14 January 2012

Week 3 of 12

Week 3 of 12, modified Pfitz 55-70 miles program

Pfitz program: 14, 22, 8, 19, 8, 27 (16k MP) = 99 km
Actual: 17, 22, 8, 10+6, 8, 27 (16k MP) = 98 km

A good week, as I pretty much met the scheduled mileage and wokout. Had a good 10mile MP run today, averaging 4.12 min/km - although it wasn't a continuous run as I had one brief break in the middle for a drink.Left ankle a bit sore afterwards, probably due to jarring. Might take it a bit easy for the next few days and run on grass.

A quarter of the program has gone (3 weeks out of 12) and still my chance of doing Seoul is 50-50. Probably will make a call in the next 3-4 weeks. By then, I would have a bout 6 weeks of solid training and a 12-13 mile MP session, which hopefully will become good reference points.

Next week's schedule (week 4) will become harder. In terms of structure, there will be a tempo run, 2 medium long runs - with distances rising to 21 and 24k, and 30k long run. The total mileage will hit 105 km, or about 5 miles lower than the expected peak (70 miles). The 2 medium long runs will also be a challenge in terms of getting up early and finding the time.

Mon 09-01-12
17 km medium long run with fartlek in 81mins (av 4.47)
Wanted a workout that is not too taxing so as not to be materially different to Pfitz's aerobic medium long run. Started with 5k easy, then went for a fartlek around Padang grass field. Did 2 sets of 5-4-3-2-1 mins with 2mins recovery between reps to make the session pretty much aerobically comfortable. The 'ON's were not fast - the 5-4-3 mins reps done at 4.00-4.15 min/km pace, while the 2 and 1 mins reps were at 3.55 and 3.45 pace respectively. Could really tell the difference of doing the workout on grass as the muscles and joints were less sore afterwards compared to doing in on concrete/bitumen.

Tue 10-01-12
22 km medium long run in 108mins (av 4.56)
Started the run at around 5am and did one loop of outer Botanic (Nasseem, Cluny), Dempsey loop and from/to home. Felt sleepy and sluggish for the first one hour or so. Ran the first 15k at 5.05 pace, then last 7k at 4.40-ish pace. Hamstring a bit tight.

Wed 11-01-12
8 km recovery run in 46mins (av 5.45)
Pace was slower than expected as my normal recovery pace is around 5.15-5.30. Had a sports massage in the afternoon.

Thu 12-01-12
A) 10 km easy in 50.40 (5.04); B) 6 km easy in 28.30 (4.45)
Supposed to be a 16-19 km medium long run, but was too knackered to wake up early. Split the session into a double - 10km easy in the morning, then 6 km at moderate pace, finishing with 4 * 20secs hill strides. Although, I am not hitting the scheduled session as a single, but I reckon I don't lose much in terms of training effect.

Fri 13-01-12
8 km recovery run in 44mins (av 5.32)
Easy run around home and the river.

Sat 14-01-12
27 km in 147mins with 16k MP tempo (av 4.12)
Second series of MP tempo - first was 8 miles done in tempo wave style a couple of weeks ago. Route was 2 loops of the Canal + 2 out & back Margaret/Dawson + 2 loops of the Canal. Ran the first 8k in 33.40 (av 4.13 min/km), then had very brief stop to take my water bottle and gel, and then completed the second 8k in 33.28 (av 4.11 min/km). Total tempo 16k in 67.08 with av pace of 4.12 min/km, av HR 165 bpm. I'd rate it as a hard controlled effort, not very hard, but I was working and was quite pleased when I finished. Did 5k wu and 6k wd for 27km for the day.

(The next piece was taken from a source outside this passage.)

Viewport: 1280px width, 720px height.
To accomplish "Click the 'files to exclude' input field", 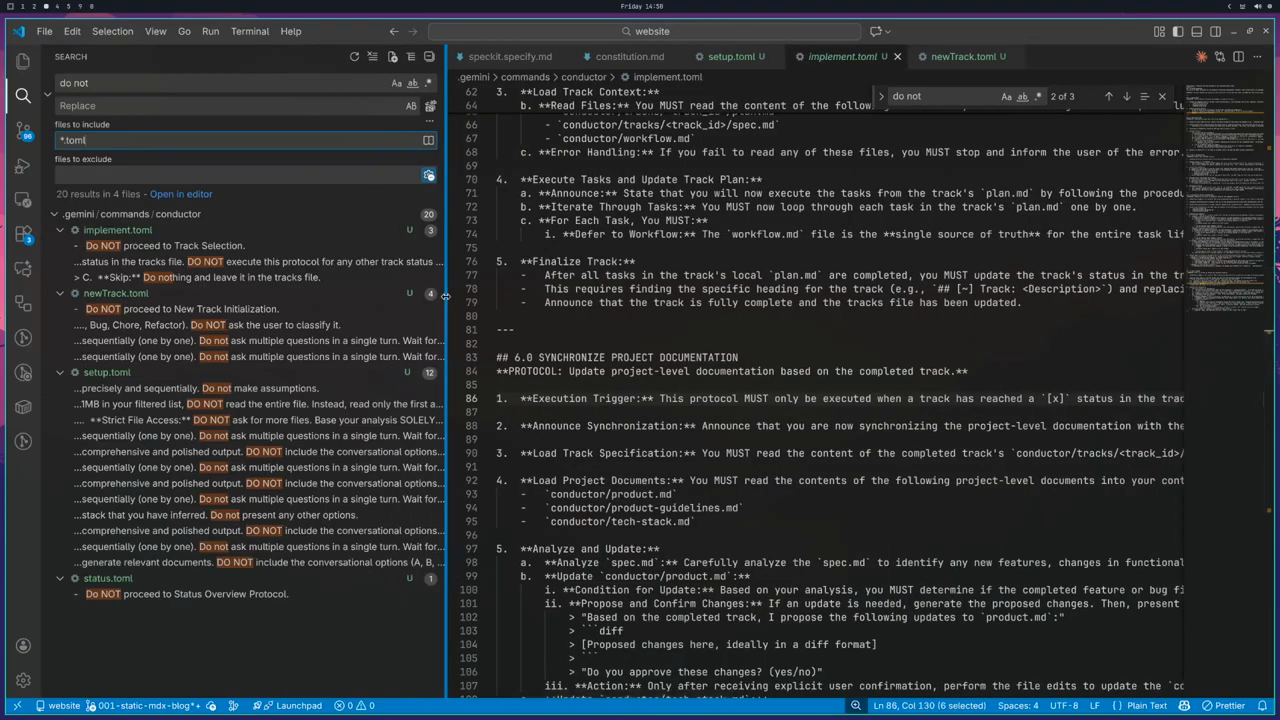I will [x=235, y=176].
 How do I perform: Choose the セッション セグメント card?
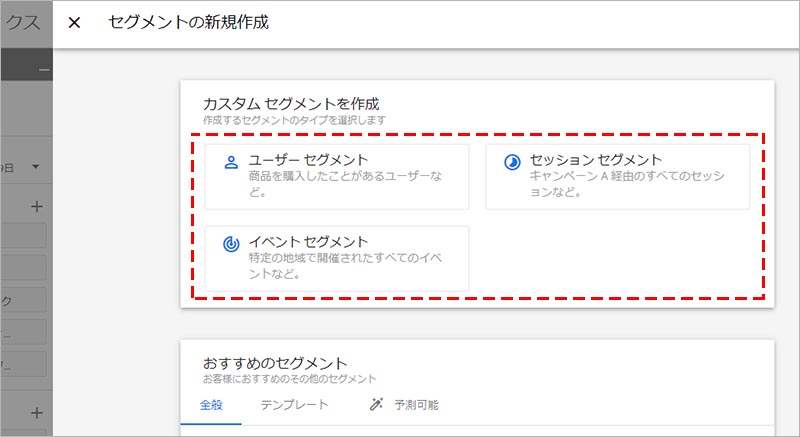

4.13/149, 4.12/157, 4.10/160, 4.14/160, 4.12/162, 4.13/164, 4.11/164, 4.14/166 = 33.40, av 160 bpm
< 60secs drink break
4.12/161, 4.13/168, 4.09/168, 4.10/169,4.14/170, 4.10/171, 4.11/173, 4.10/174 = 33.28, av 169 bpm

Total 98k (6 runs) in 8h8m (av 4.58)

2 comments:

Ewen said...

That was a good week. Looks like you're getting used to the mileage and MP running. Sounds like you're running stronger. Thanks for the link to the Pfitz article - always interested in different training programs even though I'm far from thinking about running another marathon.

Anonymous said...

Pftiz's 27k MP run calls for 11km easy follows by 16km MP, and not to break the 11km into WU and WD.